The real story, however, is no longer about the Sh’ia being disenfranchised; it is, much as it was in the 1970’s, about external allegiances. The Soviets are gone. Syria seemed for a while to have been left to its own devices, and in the 1990’s found refuge in a short-lived alliance with the U.S. against Iraq, and (as it tries to do again now) in an ongoing “Peace Process”. But by the end of the decade, a new paradigm emerged in the region: Iran was making a bid for regional hegemony, a bid which her leaders expect would soon be supported by the possession of a military nuclear capacity. Where once there was a destabilizing role by Moscow, it is now filled by Teheran. The present outbreak, like the Hamas takeover in Gaza and the escalating violence it has generated (two civilians, one of them a visitor from the U.S., were killed in the Northern Negev by mortar and rockets attacks from Gaza in the last two days), is very much an integral part of this Iranian ascendancy.
It is interesting to note, however, that this particular crisis – with all its attendant dangers – was triggered not by a Hizbullah take-over bid, but rather by two deliberate steps by the Siniora cabinet to “cut Hizbullah down to size”. Thus, the assumption needs to be that they were encouraged to do so by the Arab anti-Iranian camp: possibly by Egypt, and even more so by the fervently anti-Syrian position taken by Saudi Arabia. They may have been backed also by the U.S. and French administrations, which take an equally adamant line in support of the March 14 Camp. The Lebanese government, thus “strangely” believing that this was within its sovereign rights, indicated that it intends to:-
- Disallow the nation-wide control and communication (C4I, in military terms) network built by Hizbullah – the most blatant manifestation of the “Party” actually acting as a “state within a state”, much as the Palestinian “Republic of Fakahani” did in the 1970’s, when it ran large parts of the country from its headquarters in that suburb of Beirut.
- Remove from his post the head of security at the Rafiq Hariri International Airport in Beirut, Wafiq Shuqair, who turned out to be a Hizbullah agent and a gun runner: again, a procedure very much within the right of normal governments. But Lebanon’s isn’t.
Hizbullah, at this point, erupted in violent action, openly defying the government’s right to challenge their power in this fashion. They easily sliced through governmental defenses in Beirut itself, cutting off access to the Airport, harbor and other crucial areas. They ran into much stiffer resistance in Junblatt’s Shouf Mountains, where most of last week’s 61 fatalities occurred: the Druze had no intention of giving ground, despite Hizbullah’s undisputed military superiority.

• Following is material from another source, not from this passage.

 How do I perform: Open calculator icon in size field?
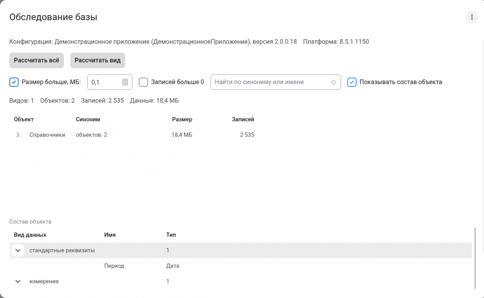coord(125,82)
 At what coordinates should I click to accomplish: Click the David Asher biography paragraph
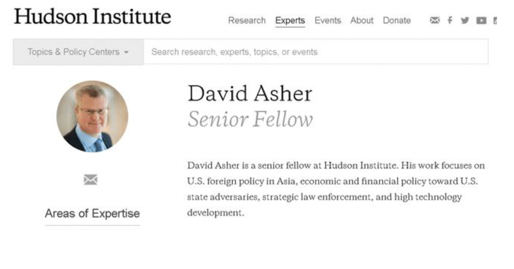click(335, 189)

At this point, the Lebanese military – acting as a separate political entity, another peculiarity of the Lebanese condition (“Lebanon is not a state, it is a state of mind”) – moved in. They are the only force which can match Hizbullah, which is certainly as well equipped for battle as any regular military (when it comes to the explicit injunction against the provision of arms, UNSCR 1701 is a dead letter); but they clearly have no wish to do so.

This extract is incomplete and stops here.